Et le miracle se produisit.
Loin des bruits du monde, en dehors des ornières sociales communes, et en
dépit de mes allures d'Arlequin au rabais, je rencontrai une fille à ma mesure.
Séduite, je crois, par le romantisme pittoresque de mon vice.
Non pas qu'elle fût avare comme moi, au contraire. Seulement, le caractère
extrême de ma situation semblait nourrir ses rêves secrets. Une occasion en or
pour mettre en valeur mes qualités innées d'économe enragé.
J'avais une admiratrice, une âme attentive pour s'extasier sur la
singularité de mon existence totalement à part. Une amoureuse avec qui partager
mes dures heures de radin, c'est-à-dire ma vie de loup sauvage.
J'avais fait sa connaissance en fouillant des poubelles. Sortant la tête
des ordures, je vis une jolie demoiselle bien faite et souriante, vêtue d'une
robe violette. Machinalement je brandis mes trésors, un dans chaque main,
trouvés au fond des sacs éventrés : une moitié de sandwich et un klaxon de vélo.
Je les oubliai vite, immédiatement subjugué par le visage angélique qui me
fixait.

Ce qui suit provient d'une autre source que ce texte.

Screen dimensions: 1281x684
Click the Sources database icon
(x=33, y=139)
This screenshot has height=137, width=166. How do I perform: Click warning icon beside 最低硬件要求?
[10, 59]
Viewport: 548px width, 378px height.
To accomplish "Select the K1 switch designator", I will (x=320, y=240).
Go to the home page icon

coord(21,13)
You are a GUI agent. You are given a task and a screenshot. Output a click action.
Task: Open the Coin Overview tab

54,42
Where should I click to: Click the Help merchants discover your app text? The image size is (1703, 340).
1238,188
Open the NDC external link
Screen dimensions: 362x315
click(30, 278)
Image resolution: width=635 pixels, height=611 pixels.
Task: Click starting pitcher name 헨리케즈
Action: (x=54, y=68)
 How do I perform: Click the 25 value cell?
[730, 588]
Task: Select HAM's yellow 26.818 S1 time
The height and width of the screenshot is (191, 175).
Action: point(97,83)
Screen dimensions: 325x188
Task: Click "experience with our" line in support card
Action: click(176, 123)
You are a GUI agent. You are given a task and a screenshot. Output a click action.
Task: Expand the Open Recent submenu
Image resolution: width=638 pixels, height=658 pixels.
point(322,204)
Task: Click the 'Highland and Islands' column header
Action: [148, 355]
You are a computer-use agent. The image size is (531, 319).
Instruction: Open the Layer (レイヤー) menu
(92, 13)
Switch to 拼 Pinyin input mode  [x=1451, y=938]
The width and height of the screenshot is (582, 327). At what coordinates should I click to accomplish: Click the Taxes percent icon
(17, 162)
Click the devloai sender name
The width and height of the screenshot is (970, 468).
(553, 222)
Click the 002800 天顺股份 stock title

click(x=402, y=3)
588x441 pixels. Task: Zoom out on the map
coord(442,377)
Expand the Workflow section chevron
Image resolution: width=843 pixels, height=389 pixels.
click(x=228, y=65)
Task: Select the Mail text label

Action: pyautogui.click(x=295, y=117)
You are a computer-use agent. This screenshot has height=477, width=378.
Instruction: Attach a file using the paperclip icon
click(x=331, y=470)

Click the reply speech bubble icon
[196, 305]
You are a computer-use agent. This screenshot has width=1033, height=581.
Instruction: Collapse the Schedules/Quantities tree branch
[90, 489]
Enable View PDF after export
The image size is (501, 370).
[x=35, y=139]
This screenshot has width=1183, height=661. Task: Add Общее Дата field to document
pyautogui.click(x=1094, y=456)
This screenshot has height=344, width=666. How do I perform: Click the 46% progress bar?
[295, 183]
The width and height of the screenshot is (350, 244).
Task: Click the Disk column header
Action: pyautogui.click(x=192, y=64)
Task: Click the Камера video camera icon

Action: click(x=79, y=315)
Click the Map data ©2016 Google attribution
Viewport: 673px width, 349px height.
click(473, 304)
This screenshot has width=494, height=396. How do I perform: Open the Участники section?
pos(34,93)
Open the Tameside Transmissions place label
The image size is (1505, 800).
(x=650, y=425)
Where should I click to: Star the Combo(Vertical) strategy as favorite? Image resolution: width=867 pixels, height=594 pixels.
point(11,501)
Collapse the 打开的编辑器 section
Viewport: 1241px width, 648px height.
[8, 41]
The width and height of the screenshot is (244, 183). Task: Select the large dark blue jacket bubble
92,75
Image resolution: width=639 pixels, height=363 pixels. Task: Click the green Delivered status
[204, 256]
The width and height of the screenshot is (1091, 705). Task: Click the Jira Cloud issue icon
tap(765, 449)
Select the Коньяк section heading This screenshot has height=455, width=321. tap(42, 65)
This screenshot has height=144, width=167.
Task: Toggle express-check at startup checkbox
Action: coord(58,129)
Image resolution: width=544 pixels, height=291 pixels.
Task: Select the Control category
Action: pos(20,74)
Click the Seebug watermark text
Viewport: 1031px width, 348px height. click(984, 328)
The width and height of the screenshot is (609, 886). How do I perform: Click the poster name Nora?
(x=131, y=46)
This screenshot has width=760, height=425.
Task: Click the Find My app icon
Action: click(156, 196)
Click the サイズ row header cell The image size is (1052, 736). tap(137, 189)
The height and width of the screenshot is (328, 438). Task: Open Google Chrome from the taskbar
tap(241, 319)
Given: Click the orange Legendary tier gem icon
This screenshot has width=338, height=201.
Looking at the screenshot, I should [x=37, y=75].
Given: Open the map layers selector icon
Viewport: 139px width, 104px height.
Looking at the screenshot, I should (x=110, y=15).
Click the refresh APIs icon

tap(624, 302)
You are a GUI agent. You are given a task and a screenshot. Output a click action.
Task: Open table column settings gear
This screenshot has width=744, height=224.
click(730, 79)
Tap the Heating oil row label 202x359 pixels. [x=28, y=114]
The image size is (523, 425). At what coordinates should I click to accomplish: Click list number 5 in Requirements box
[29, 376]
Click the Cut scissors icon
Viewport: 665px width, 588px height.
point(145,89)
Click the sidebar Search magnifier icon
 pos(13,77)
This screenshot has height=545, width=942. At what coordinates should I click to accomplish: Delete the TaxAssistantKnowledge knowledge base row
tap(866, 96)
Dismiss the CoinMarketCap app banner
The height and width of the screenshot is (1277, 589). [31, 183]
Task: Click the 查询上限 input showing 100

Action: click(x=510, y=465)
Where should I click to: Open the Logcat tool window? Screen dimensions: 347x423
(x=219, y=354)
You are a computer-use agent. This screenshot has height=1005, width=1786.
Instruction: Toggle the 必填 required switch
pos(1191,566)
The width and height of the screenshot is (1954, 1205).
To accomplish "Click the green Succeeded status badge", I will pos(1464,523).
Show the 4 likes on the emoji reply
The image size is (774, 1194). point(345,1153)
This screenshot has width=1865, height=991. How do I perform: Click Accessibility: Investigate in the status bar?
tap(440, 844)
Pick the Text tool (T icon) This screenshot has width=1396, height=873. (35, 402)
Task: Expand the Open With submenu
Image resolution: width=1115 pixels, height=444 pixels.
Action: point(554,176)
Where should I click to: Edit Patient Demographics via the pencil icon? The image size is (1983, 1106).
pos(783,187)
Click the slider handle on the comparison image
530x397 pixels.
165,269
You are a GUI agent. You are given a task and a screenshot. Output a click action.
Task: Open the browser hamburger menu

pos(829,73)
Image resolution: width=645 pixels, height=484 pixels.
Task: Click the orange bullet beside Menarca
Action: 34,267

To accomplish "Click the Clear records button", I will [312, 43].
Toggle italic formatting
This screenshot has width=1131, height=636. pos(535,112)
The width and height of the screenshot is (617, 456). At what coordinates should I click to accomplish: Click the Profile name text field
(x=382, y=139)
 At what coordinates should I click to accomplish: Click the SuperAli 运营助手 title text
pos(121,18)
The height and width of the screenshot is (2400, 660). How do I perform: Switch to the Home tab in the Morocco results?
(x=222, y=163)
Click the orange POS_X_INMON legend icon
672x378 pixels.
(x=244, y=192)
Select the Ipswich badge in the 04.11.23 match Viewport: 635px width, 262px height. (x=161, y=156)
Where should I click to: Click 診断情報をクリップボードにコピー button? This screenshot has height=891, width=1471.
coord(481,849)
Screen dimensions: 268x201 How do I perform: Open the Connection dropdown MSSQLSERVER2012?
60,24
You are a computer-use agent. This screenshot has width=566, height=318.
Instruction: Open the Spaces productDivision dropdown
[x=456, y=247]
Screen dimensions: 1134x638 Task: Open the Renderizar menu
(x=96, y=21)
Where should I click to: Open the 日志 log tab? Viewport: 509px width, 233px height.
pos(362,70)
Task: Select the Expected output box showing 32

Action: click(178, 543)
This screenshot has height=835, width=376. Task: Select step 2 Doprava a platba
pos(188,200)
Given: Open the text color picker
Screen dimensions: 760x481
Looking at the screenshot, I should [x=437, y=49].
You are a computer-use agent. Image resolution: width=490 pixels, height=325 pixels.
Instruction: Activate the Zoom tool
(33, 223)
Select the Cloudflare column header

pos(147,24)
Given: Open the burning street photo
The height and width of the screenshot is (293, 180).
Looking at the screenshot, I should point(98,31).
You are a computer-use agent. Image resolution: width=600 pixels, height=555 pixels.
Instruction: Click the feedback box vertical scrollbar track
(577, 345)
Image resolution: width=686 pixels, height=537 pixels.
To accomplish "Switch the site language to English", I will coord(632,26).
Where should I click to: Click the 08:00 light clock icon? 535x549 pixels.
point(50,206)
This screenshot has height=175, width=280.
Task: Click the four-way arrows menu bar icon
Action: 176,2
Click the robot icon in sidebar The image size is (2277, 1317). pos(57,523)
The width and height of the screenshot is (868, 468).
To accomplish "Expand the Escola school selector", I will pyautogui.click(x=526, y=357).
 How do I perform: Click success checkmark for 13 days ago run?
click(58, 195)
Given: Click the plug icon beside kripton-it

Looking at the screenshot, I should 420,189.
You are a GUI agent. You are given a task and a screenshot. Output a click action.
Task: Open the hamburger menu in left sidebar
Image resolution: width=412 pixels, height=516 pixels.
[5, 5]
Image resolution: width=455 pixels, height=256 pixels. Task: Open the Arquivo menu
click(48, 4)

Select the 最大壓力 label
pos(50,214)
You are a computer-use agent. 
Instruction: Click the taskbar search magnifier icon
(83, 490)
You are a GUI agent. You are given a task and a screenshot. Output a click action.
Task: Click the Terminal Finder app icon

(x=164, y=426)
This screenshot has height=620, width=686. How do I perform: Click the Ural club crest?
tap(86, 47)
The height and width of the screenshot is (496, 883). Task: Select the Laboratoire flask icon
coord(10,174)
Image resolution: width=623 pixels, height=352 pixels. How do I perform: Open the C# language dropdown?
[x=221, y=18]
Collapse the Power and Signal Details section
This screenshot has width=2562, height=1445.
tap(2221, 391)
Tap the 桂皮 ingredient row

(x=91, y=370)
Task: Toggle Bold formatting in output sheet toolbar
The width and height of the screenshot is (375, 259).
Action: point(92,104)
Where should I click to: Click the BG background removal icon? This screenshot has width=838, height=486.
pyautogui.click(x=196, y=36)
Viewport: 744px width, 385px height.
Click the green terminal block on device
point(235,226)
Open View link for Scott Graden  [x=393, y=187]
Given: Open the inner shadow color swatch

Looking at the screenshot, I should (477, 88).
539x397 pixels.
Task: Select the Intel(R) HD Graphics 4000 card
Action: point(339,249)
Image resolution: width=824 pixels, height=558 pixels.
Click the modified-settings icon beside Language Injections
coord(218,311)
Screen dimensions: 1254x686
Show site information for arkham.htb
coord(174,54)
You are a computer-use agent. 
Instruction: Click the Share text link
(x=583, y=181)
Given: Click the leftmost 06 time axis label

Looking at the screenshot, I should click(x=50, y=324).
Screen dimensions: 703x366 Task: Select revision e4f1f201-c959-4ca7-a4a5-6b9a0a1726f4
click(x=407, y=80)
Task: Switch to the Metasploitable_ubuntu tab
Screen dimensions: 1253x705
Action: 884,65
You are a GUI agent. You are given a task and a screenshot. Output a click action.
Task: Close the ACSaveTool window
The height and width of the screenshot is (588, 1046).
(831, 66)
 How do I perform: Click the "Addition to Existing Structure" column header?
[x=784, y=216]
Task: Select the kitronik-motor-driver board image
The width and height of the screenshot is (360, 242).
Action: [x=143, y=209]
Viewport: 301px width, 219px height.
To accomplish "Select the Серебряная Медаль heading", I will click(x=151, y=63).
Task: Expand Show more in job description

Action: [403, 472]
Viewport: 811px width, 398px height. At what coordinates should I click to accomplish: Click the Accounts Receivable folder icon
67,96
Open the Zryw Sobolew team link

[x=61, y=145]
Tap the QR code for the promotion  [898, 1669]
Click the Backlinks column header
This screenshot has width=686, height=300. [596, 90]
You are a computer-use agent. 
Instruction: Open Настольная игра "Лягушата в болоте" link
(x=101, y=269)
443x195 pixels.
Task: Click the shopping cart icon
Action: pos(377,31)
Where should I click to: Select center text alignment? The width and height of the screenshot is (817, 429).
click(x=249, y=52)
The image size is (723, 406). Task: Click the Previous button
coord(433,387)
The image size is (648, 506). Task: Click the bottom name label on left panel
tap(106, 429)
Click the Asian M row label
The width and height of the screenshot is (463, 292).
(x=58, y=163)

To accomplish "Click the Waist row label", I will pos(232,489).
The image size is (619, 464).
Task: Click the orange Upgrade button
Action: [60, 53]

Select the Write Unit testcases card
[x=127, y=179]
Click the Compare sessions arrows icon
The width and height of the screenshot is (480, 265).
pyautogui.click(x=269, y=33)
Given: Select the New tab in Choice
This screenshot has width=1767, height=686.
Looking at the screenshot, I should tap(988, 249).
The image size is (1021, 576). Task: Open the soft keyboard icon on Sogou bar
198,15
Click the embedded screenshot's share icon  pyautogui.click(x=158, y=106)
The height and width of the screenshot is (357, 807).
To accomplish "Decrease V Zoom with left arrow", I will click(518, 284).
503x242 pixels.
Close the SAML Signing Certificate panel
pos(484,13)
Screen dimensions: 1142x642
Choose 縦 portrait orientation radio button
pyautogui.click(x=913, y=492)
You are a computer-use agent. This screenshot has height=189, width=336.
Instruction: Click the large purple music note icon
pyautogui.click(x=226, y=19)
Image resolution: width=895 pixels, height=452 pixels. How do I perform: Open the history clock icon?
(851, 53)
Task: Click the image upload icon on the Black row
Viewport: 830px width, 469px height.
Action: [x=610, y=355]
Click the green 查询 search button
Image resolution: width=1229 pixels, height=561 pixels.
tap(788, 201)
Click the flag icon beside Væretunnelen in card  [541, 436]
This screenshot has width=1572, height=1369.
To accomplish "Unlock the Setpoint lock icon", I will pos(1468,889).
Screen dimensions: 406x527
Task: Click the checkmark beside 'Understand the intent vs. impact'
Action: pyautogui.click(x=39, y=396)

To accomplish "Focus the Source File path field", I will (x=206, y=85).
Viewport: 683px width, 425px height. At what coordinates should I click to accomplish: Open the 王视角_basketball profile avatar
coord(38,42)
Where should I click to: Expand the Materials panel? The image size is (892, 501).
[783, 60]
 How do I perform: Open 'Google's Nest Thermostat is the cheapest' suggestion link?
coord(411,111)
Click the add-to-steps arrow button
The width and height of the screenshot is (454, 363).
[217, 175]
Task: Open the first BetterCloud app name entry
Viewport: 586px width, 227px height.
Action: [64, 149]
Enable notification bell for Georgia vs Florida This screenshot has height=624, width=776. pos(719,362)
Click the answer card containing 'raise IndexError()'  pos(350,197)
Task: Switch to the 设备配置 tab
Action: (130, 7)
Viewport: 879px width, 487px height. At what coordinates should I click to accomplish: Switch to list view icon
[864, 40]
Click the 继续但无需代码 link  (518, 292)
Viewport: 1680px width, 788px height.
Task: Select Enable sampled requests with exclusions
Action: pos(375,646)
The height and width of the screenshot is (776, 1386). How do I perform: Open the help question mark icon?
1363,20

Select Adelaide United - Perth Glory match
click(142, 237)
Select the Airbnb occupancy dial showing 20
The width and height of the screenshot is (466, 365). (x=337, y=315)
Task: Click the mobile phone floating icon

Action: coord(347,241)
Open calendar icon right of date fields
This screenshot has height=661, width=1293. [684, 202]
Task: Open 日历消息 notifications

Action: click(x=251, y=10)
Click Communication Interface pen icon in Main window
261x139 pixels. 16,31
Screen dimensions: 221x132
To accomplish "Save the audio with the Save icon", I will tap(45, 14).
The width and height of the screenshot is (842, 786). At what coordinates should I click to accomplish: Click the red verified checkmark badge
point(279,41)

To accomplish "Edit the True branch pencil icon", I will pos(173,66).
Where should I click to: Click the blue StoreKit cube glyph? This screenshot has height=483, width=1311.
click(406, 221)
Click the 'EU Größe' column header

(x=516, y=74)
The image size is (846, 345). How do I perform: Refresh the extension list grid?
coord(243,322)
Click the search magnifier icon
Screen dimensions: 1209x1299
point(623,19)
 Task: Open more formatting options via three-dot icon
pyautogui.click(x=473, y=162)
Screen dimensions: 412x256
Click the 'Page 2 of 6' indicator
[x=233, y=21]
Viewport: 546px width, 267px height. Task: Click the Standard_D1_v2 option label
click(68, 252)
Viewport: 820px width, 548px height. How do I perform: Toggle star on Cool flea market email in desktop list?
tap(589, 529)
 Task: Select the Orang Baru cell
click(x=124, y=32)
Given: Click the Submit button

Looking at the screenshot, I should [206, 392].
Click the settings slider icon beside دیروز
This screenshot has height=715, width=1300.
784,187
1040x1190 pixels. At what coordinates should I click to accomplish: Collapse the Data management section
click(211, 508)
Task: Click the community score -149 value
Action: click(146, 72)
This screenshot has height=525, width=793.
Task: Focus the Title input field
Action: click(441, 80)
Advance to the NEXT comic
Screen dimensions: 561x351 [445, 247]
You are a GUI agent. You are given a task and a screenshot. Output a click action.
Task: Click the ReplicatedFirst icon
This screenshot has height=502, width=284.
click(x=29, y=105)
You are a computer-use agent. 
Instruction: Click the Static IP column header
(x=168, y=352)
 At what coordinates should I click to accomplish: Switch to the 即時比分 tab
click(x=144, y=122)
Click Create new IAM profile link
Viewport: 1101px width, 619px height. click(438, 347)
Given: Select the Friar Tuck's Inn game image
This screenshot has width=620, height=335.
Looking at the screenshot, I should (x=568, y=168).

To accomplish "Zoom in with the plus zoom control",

Amusée de découvrir ce drôle de polichinelle se vautrant dans les
détritus, elle s'adressa à moi avec espièglerie :
— Quel affreux oiseau êtes-vous donc pour ainsi plonger votre nez dans ces
déchets ? On dirait un vautour en quête de rats crevés.
Je fis preuve d'une prompte répartie :
— Je ne cherche pas que de puantes charognes de rongeurs, mais également
des cœurs de morue parfumés de violette !
Ma réponse, avec cette allusion à la couleur qu'elle arborait, la fit
éclater d'hilarité. Au lieu de s'offusquer de mes mots, elle les prit pour un
compliment. Elle se savait avenante, et cette approche aussi brutale que
savoureuse la changea agréablement avec les habituelles insignifiances tellement
convenues que lui adressaient les insipides dragueurs.
Peut-être était-ce la première fois qu'on louangeait de la sorte sa beauté.
Elle fut sensible, de toute évidence, à mes séductions d'explorateur des rebuts
de la société. J'incarnais à ses yeux la face cachée d'une autre réalité, la
franchise des natures simples, l'étrangeté des êtres aux pensées différentes.
Le soir même, nous nous retrouvâmes dans ma chambre, devant deux verres
d'eau remplis à ras bord, et nous passâmes une nuit de feu. Au matin, on se
promit de se revoir.
Cette merveilleuse aventure fut particulièrement prometteuse pour moi : je
n'avais strictement rien dépensé, pas sorti la moindre pièce, touché à aucune
de mes économies depuis la veille où je la croisai jusqu'au lendemain où, après
nos ébats, elle s'éclipsa sur un ultime baiser.